Negotiating entry to the field
During the research process, researchers can assume that the desires and objectives of the participants are in line with the aims and objectives of the study. Initial meetings are spent introducing the researcher and their ideas to the interlocutors with the intention of showing them where and how they “fit into the research”.
My research proposal, written in Amsterdam, outlined my research goals and how I’d go about obtaining data. I communicated the importance of my study convincingly to myself, my supervision team, my project, as well as my university's ethics board. Arriving in Gatyani (Willowvale) in Eastern Cape South Africa, it became clear that true collaboration- whatever that looks like- would come at some cost.
My key participant, a black Xhosa woman in her late 50s, opens her home for a workshop where she teaches youth how to make brooms and placemats out of reeds she collected from a river near the village. The day before, we were at the river, cutting reeds to prepare for this workshop and I transported them to her home for drying. On the day of the workshop, I am at the back of the row of young women carrying food and supplies into her rondavel, and not seeing me, she ask “uphi (where is) uMama wekhaya?” Ngqula (2022:209) describes uMama wekhaya as a social category which relates to the gendered subjectivity of being the “mother figure” in the household who takes care of everyone. This figure in Ngqula's (2022) fieldwork in another town in the Eastern Cape was a woman named Mamike who demonstrated care by collecting water for her family every morning. In Gatyani, I have earned this categorisation by collecting materials and bringing food for the workshops. This is a direct display of not only my social positionality in the study site, but also an accurate depiction of my positionality as a researcher in South Africa with foreign (Dutch) funding.
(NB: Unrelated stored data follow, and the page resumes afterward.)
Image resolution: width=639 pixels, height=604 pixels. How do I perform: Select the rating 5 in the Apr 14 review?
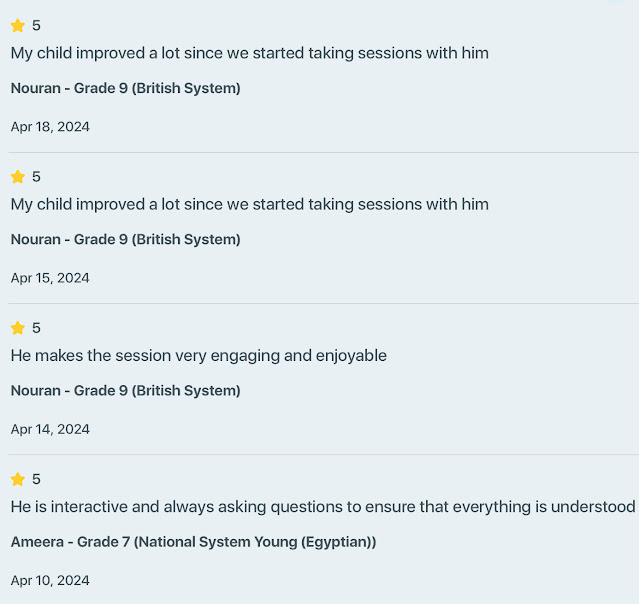tap(36, 328)
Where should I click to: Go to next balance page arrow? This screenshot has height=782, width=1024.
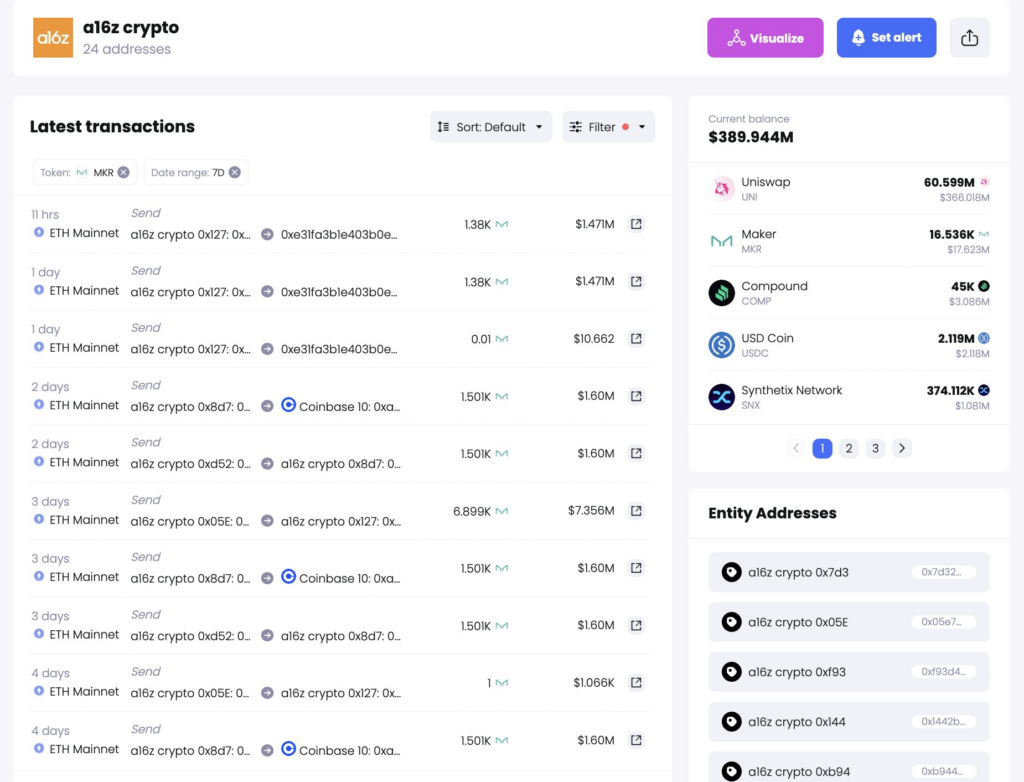click(902, 448)
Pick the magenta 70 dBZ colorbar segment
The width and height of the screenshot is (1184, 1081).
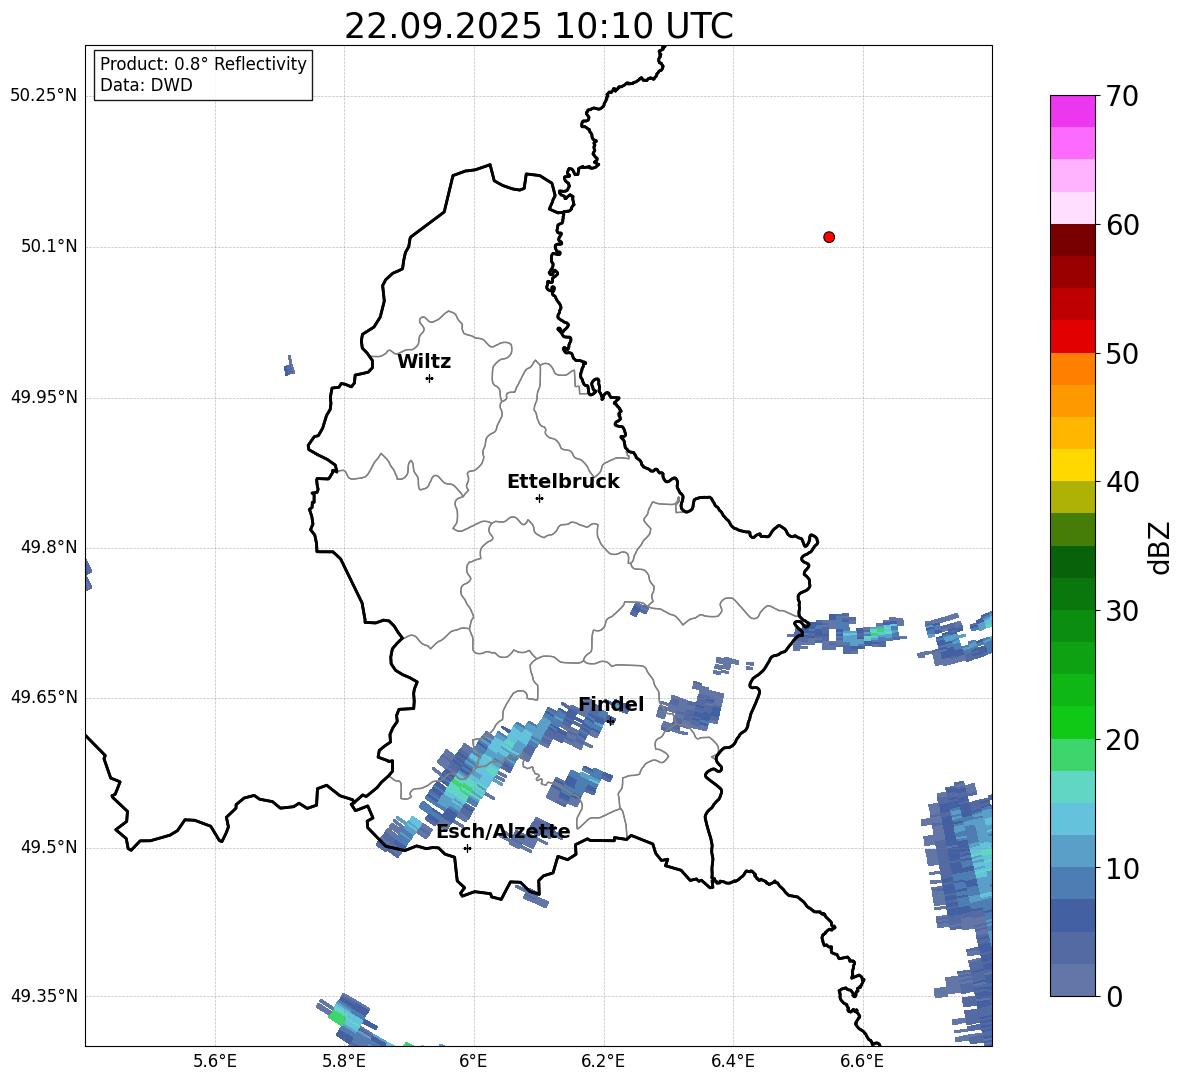[1072, 111]
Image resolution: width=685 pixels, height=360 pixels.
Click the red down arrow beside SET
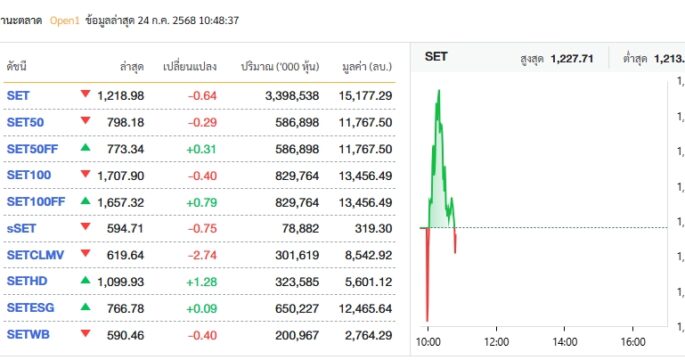86,93
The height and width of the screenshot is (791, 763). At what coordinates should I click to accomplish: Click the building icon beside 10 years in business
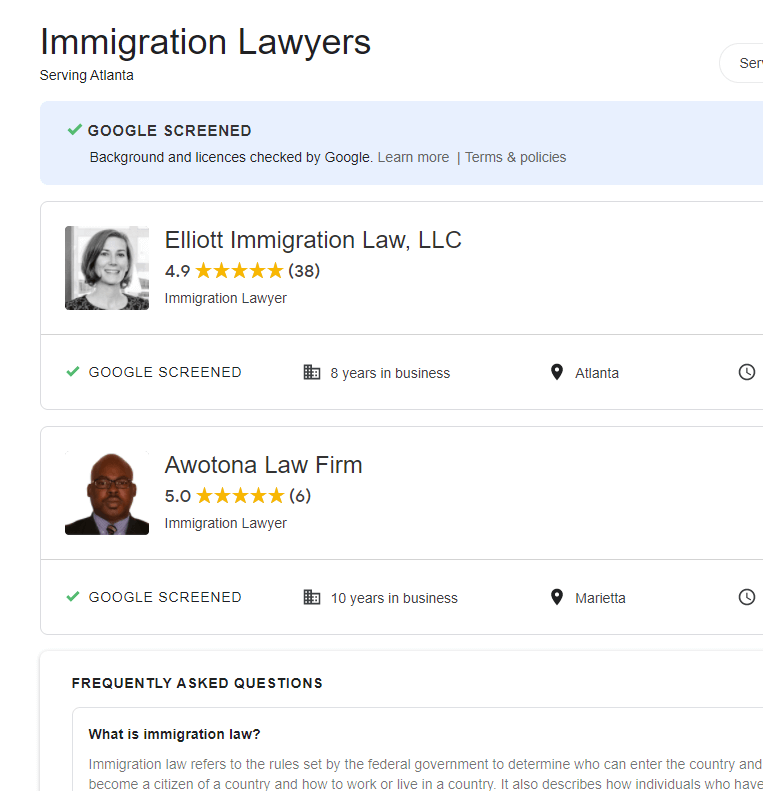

My participant calls me uMama wekhaya even though she is old enough to be my mother because she recognises the power differential between us as engineered by class. This categorisation also reveals some kind of nurturing qualities and sense of responsibility she sees in me. In choosing to bestow this title on me, she commits me to fulfil my duties as uMama wekhaya by invoking her power in our interactions as an older black woman; a figure that I, as a young black woman, have unconditional and innate respect and reverence for. In pedestaling me as uMama wekhaya, she has counted on my tacit knowledge of respectability politics which she would probably not name in these terms. Fully aware of the position older women hold in many black African societies, she was counting on my cooperation as a child who was raised in an African home constantly being acquiescent to the authority of older black women to ‘play along.’ Without uttering the words, her objectives were clear; she wanted me to commit to keep the provisions coming to keep the project alive.
I see this exchange as an example of how the politics of race, age, and ethnicity can topple the politics of class when doing research “at home”.